MFW my carefully crafted commit message gets squash-merged into a one-line commit
@jamesog squash merge is the bane of git forges and should be banned

@kinnison Indeed. I am very anti-squash and disable it on all the repos it's in my power to do so.

I also wish GitHub would get around to adding ff-only merges. Merge commits are my other big pet peeve.

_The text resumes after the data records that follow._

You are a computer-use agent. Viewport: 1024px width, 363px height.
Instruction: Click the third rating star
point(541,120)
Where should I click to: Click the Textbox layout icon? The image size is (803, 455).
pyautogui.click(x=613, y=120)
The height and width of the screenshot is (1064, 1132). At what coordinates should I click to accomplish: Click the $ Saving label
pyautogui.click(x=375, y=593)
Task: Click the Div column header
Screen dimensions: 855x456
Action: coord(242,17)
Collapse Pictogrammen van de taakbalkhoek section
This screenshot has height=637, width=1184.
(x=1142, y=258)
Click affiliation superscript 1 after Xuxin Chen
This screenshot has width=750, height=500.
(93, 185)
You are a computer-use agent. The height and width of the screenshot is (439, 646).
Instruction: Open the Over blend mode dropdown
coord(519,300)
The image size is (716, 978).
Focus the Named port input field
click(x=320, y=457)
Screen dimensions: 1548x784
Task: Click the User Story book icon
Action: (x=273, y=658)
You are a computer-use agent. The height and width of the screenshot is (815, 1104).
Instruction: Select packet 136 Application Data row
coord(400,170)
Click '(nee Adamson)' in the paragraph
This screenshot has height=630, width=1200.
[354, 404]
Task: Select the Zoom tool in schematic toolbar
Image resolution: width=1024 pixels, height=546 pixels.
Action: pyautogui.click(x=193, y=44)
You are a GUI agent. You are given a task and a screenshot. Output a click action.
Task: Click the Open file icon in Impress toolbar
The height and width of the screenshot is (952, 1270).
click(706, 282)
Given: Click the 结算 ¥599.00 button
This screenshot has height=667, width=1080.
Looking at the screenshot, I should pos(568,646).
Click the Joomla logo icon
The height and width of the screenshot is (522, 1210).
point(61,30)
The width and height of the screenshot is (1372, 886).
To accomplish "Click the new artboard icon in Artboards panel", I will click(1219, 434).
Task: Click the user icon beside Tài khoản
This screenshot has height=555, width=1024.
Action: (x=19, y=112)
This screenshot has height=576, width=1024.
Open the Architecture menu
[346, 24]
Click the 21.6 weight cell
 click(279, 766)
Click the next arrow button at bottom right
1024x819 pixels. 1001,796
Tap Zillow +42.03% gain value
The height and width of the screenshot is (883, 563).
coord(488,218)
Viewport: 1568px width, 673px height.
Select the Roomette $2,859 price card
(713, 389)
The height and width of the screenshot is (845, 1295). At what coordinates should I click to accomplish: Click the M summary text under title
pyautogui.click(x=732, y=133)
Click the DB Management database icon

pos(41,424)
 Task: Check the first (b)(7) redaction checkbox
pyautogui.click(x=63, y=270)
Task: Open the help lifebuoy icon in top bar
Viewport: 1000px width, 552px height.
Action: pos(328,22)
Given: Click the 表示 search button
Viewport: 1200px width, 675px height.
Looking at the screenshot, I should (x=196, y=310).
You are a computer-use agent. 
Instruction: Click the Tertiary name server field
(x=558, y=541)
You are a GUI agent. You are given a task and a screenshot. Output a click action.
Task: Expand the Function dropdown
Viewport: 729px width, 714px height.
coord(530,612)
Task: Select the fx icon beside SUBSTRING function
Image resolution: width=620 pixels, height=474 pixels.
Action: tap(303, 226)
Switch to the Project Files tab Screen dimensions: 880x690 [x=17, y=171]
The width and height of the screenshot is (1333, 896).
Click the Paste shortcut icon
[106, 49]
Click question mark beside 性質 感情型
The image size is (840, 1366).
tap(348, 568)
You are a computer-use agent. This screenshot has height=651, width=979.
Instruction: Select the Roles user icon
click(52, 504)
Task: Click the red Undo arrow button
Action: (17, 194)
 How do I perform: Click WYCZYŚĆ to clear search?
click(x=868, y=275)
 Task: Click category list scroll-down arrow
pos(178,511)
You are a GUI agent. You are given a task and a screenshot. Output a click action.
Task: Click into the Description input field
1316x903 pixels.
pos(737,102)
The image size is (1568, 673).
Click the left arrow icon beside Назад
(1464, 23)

@jamesog I thought that they offered rebase/ff but not my favourite (semi linear)
@kinnison Yes, rebase is an option, but not straight merge --ff-only. I’ve seen rebase merges go wrong and break main, where a ff merge wouldn’t have done
@jamesog If a rebase-merge broke then an ff-merge would have been rejected, no?
@kinnison Correct, which is what I'd want. Most of the time rebase is fine, but once in a while GitHub says "branch has no conflicts, you can rebase" and then introduces some subtle error. FF prevents all of that by ensuring your branch must be up to date.
@jamesog aah I see yes that's no good. I really like the combo of ff and merge commit that gitlab's semi linear history approach gives. You can see a single line of commits, but they are grouped into logical sections by the merge commits.
@jamesog and to reference your rebase grump, if you have to rebase to do a semi linear merge then gitlab reruns the Ci before the merge
@jamesog squash merge is the only solution to a 50-commit PR with commit message “fix” in 49 of those.
@uthark Agree, although I would usually ask the submitter to squash and update the branch.